Cottonwood announced plans to begin searching for a new property May 9, expecting a yearslong process to decide on a location. But with federal agents frequently deploying tear gas and other munitions against protestors this summer because of President Donald Trump’s expansive deportation efforts, school leaders and parents say the quiet neighborhood south of downtown is no longer safe.
“All students and our families matter,” Alicia Moody, a board member, said in a statement to parents immediately following the vote. “Safety is first and foremost to continue to repair and come together as a community as we work to expeditiously relocate and support our students and family for the upcoming school year, and work on a long-term plan for the school.”
With the start of the school year fast approaching, school leaders, building owners and the city’s permitting bureau need to move quickly. Cottonwood told parents it had two options if it wanted to start the school year as scheduled. First, it could move to the Bridges building off Naito Parkway, one mile north of Cottonwood’s current location.
Bridges is in the process of moving to Northwest Portland, and city permitting officials are working to support the moves on a short timeline, according to Elliott Kozuch, Portland’s Community and Economic Development public information manager.
Second, Cottonwood could have moved to a North Portland building owned by Portland Public Schools, further from its current location, and at nearly double the current rent. Proponents of the move to Bridges said the school can’t afford to risk losing a significant number of students whose parents answered a survey saying they would disenroll if the board voted for the location to North Portland. Others said the survey data showed students of color were the most likely to leave if the board chose the Bridges building.
The city, for its part, is working fast.
“The city is working within its purview to expedite reviews of this permit,” Kozuch said.
The city expects to issue the building permit with a temporary certificate of occupancy, allowing Bridges to move into its new building, under the condition that necessary seismic upgrades will be addressed after an evaluation this fall, according to Kozuch.
“This will support Bridges Middle School and Cottonwood School’s efforts to change locations ahead of the 2025-2026 school year,” Kozuch said.
But several board members, staff and students’ parents said moving to the Bridges building could leave immigrant students at risk.
That building is owned by local real estate company Lindquist Development, which also owns the building ICE leases.
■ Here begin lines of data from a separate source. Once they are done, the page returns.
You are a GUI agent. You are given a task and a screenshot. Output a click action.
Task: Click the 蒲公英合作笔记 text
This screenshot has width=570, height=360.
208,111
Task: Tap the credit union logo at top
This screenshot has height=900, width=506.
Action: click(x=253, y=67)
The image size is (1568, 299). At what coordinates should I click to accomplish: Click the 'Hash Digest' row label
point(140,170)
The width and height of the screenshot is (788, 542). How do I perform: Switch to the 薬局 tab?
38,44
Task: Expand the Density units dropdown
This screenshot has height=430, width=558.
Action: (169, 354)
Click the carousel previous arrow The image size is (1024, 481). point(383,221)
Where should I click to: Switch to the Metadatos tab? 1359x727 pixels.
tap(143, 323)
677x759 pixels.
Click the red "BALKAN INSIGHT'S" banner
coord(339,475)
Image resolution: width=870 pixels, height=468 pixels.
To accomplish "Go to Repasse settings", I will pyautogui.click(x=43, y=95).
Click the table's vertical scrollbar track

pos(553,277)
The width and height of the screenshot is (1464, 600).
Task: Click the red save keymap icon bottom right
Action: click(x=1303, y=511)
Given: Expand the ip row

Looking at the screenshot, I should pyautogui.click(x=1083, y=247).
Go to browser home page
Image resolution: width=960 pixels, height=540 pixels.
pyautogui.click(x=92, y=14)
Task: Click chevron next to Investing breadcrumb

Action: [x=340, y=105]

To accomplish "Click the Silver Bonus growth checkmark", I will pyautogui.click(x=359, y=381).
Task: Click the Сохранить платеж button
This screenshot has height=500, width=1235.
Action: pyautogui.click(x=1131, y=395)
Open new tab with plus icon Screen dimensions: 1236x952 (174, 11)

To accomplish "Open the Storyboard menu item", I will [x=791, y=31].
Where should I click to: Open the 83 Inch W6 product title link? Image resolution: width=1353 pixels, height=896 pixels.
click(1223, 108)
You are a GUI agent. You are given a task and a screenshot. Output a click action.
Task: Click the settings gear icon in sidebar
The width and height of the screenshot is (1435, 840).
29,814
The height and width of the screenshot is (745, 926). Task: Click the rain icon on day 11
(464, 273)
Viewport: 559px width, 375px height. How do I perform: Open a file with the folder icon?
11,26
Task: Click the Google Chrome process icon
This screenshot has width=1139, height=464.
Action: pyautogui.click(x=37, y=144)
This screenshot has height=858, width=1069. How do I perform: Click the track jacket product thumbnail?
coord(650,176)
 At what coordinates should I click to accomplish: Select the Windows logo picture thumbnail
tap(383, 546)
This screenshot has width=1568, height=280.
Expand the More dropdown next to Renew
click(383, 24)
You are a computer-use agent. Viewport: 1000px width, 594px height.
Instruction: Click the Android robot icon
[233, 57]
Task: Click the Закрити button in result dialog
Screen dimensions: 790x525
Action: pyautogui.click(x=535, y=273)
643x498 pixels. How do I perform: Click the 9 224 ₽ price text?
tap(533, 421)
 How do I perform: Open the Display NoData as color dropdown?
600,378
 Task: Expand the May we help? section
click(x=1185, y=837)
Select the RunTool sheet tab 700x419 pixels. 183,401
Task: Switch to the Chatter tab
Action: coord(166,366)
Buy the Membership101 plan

Stuart Linquist, the company’s president, struck a protester with his Mercedes outside the ICE facility in 2018, and later threatened to fight anti-ICE protestors in an interview with Willamette Week about the incident.
Some Cottonwood staff and board members fear Lindquist could allow ICE agents into the building while students are in classes, according to sources who spoke to Street Roots on condition of anonymity.
In a newsletter and survey sent to enrolled families July 27, Cottonwood recognized the conflict in values, but said with just two options in the city for school-zoned buildings, the choices were limited.
“Cottonwood acknowledges that this may be a complex and sensitive issue for some members of our community,” the newsletter said. “We want to honor those perspectives and are open to hearing your thoughts. At the same time, after much consideration, we know that our choices are limited and this remains an option for a short term solution where we can continue to carry out our mission while we strengthen the school’s financial footing as it moves toward securing a long-term home.”
Removing danger
The move comes as a petition calling on city officials to revoke an ICE building permit garnered over 17,000 signatures — a move local immigrant rights advocates and lawyers say could make it harder for immigrants to access critical legal aid. Activists from across the city want city officials to remove the dangers federal agents pose — one way or another.
In written testimony submitted to the Community and Public Safety committee July 7, Sade Rivers, an educator and parent at Cottonwood, wrote in support of the city revoking the permit. Rivers said the “so-called ‘less lethal’ weapons have no place near schools or residential neighborhoods.”
“We should not have to choose between educating our children and protecting them from harm,” Rivers wrote. “Our community deserves better, and our kids deserve peace.”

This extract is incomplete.